### [Texto do exercício]
Trago essas informações para que o leitor possa julgar por si mesmo. Assim, ele poderá fazer seu próprio juízo sobre a responsabilidade de cada um dos envolvidos. A esperança é de que não se vejam mais na televisão as cenas, que já se vão banalizando, de pessoas deseperadas a clamar em vão por seus direitos.

1 de julho de 2001

Papagaiada

Jornal O Estado do Maranhão
– Doutor, tem um moço aí fora querendo falar com o senhor. – Quem é? – Francisco. Chico do Pote. – Qual o assunto? – Ele disse que é particular. Só fala se for com o senhor. – Lá vem mais uma furada. É a terceira esta semana.
Não era uma furada. O homem não estava lá para pedir dinheiro, mas a liberdade de um papagaio. Os fiscais haviam apreendido o animal porque o dono não tinha a devida licença. Eu era, então, em 1995, Secretário de Meio Ambiente do Estado.
– Doutor, desde que os fiscais levaram o bicho minha sogra reclama de mim o dia inteiro, não come e não dorme direito. Ela acha que a culpa é minha – Muita gente ficaria feliz de ver a sogra nesse estado. – Não brinque, doutor. Minha mulher deixou de falar comigo. Ela está grávida, nos dias de descansar. O médico disse que não é bom ela ter contrariedade. Eu vim aqui pedir pro senhor mandar soltar ele. – Meu amigo, não se pode criar papagaio em cativeiro. Se todo mundo descumprir a lei por causa da sogra, onde é que nós vamos parar? – Desculpe, doutor, mas não é uma sogra só. É a mãe de minha mulher que puxou pra ela. As duas são brabas. Juntas, então, nem se fala. – Mas... – Minha vida virou um inferno. Se o diabo do papagaio não voltar, minha mulher vai perder essa criança e minha sogra vai me matar. Ou eu mato ela.
Ele não estava brincando. Seus olhos eram pura ansiedade, angústia, medo infindável de não conseguir levar o animal de volta. Ele fez um movimento e eu pensei que ele ia se ajoelhar. Não se ajoelhou. Mas era como se tivesse se jogado aos meus pés.
– Está bem. Vou mandar soltar. Mas o senhor vai me prometer que essa é a última vez que isso acontece. Pegue esta lista. Veja aí os nomes dos animais que o senhor não pode comprar. Preste atenção pra não esquecer. Cuidado, se pegarem o senhor novamente não vai ter jeito.
No dia seguinte, ele me trouxe como sinal de gratidão um cofo de jaçanã, ave que estava na lista.
– Sabe o que é, doutor? É que eu não prestei atenção direito.
Mesmo assim, o papagaio retornou ao lar, para a felicidade eterna da sogra e da mulher daquele pobre homem, livre, enfim, da tragédia que o ameaçava. A volta do louro serviu para unir novamente a família.

### [Instruções das tarefas]
- 1) Reescreva, por favor, em forma de lista o parágrafo da crônica sobre o papagaio que começa com "Não era uma furada", mantendo seus fatos principais.
- 2) Segundo a crônica sobre o papagaio, em que ano o narrador era Secretário de Meio Ambiente do Estado?
- 3) Prolongue a crônica sobre o papagaio a partir da última frase apresentada.

### [Informações registradas]
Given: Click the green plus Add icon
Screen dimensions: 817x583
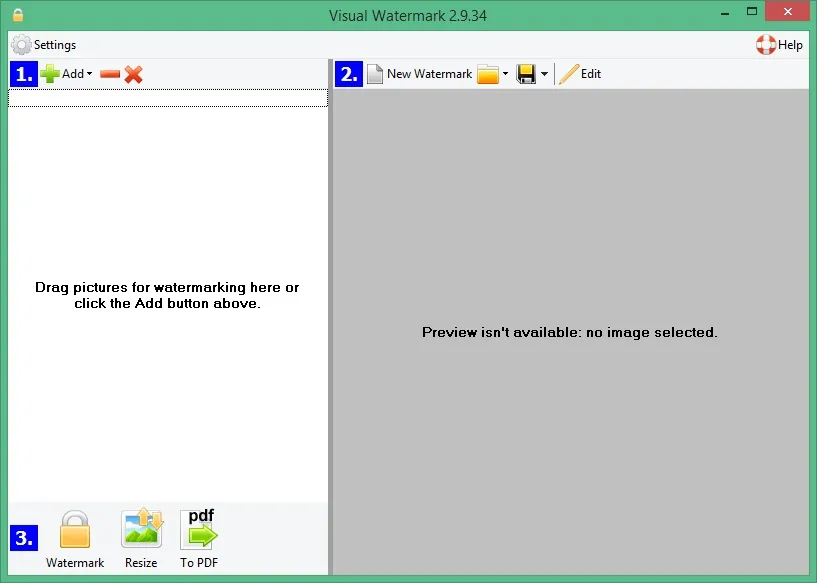Looking at the screenshot, I should tap(50, 74).
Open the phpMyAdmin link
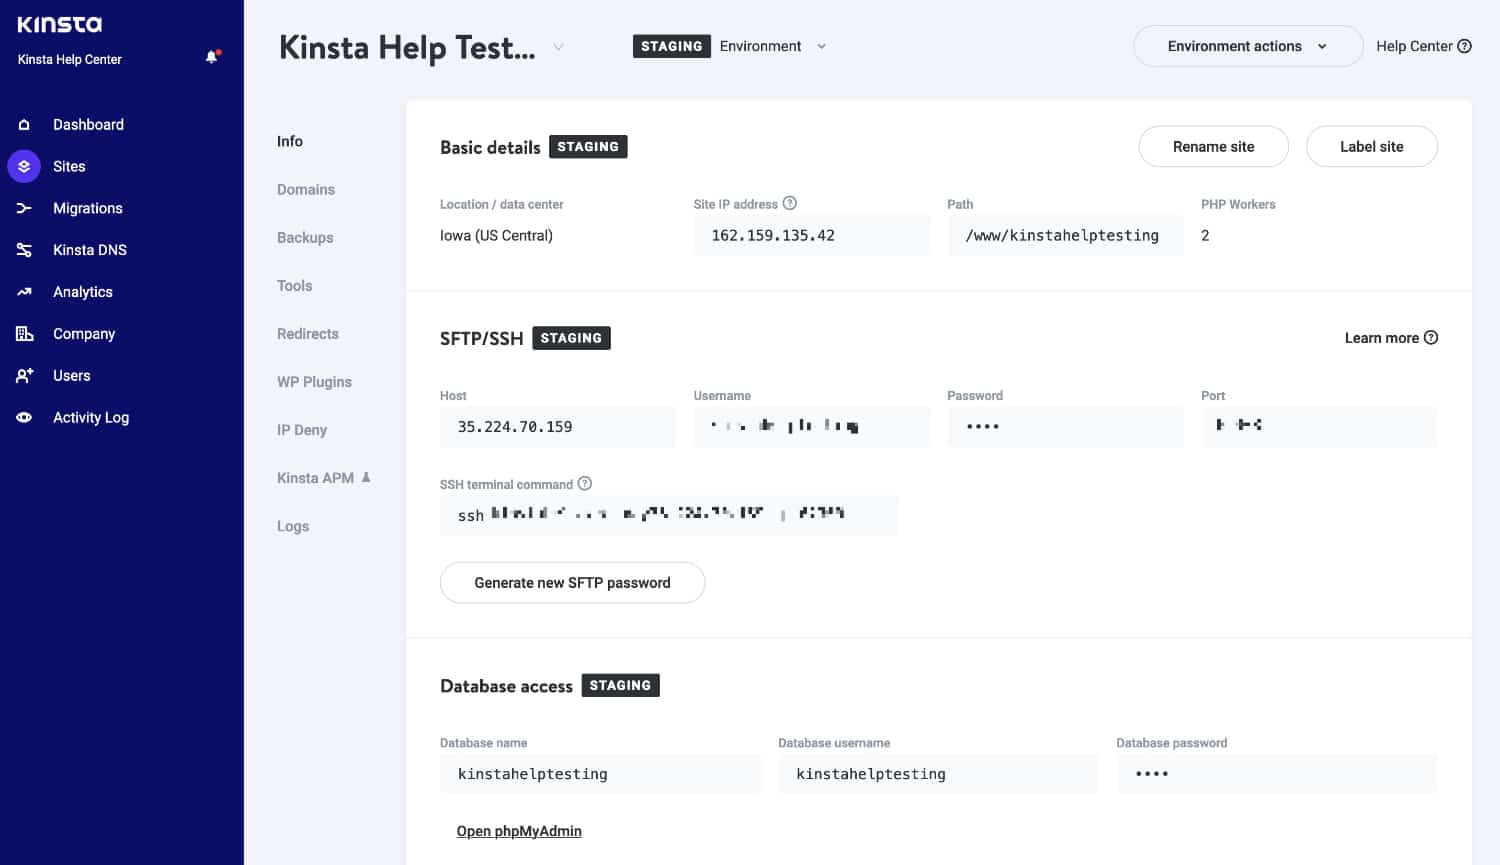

### [Conjunto de respostas]
- 1)
- O visitante não foi pedir dinheiro, e sim a liberdade de um papagaio.
- Os fiscais tinham apreendido a ave porque o dono não tinha a devida licença.
- Em 1995, o narrador era Secretário de Meio Ambiente do Estado.

- 2) Em 1995.

- 3)
Vejam só agora. Do outro lado do mundo, na China, um outro tipo de papagaio, um mainá, parente próximo do papagaio-verdadeiro e igualmente imitador da fala humana, em vez de unir, desuniu uma família.
Um homem resolveu fazer-se de genro bonzinho e mandou a mulher passar uma semana com a sogra, instituição tão injustamente desdenhada. Embora desconfiada, a mulher foi. Mais desconfiada ficou quando, na volta, o papagaio, querendo mostrar sabedoria, como todos os de sua espécie, começou a soltar sentenças como “te amo”, “te adoro” ou “acabada”, “velha chata”.
Ela não teve dúvidas sobre como e com quem a estimada ave, espiã inesperada, aprendera aquele discurso. Ora, que amava a mulher, o conquistador chinês não dizia havia anos; muito menos que a adorava. E mais, vivia chamando a coitada de acabada e velha chata. O divórcio foi imediato.
É hora de comparar. Qual dos dois papagaios é mais útil à sociedade humana, o maranhense ou o chinês?
O de São Luís, apesar da fama que papagaio tem de falador, não disse uma palavra desde que foi apreendido. O trauma o fez desaprender a falar. Sua volta para casa, apesar da mudez repentina, estabeleceu a paz na tumultuada família.
Lá na China, deu-se o inverso. O louro mostrou que era mesmo tagarela do que resultou intensa guerra conjugal. A mudez foi da sogra. O animal por certo nunca saiu de casa. Ficou ali nos bastidores, aprendendo e espionando para dedurar o infiel. Prestou um bom serviço à moral e aos bons costumes dos homens.
Encontro recentemente o seu Chico. Pergunto como vão as coisas. Ele me fala da morte do papagaio e digo que foi uma pena. Ele acha que foi de tristeza. Passou a criar pombo. Eu fico imaginando o outro marido, o galã chinês. Esse deve preferir outra ave, a galinha. Não papagaio com certeza.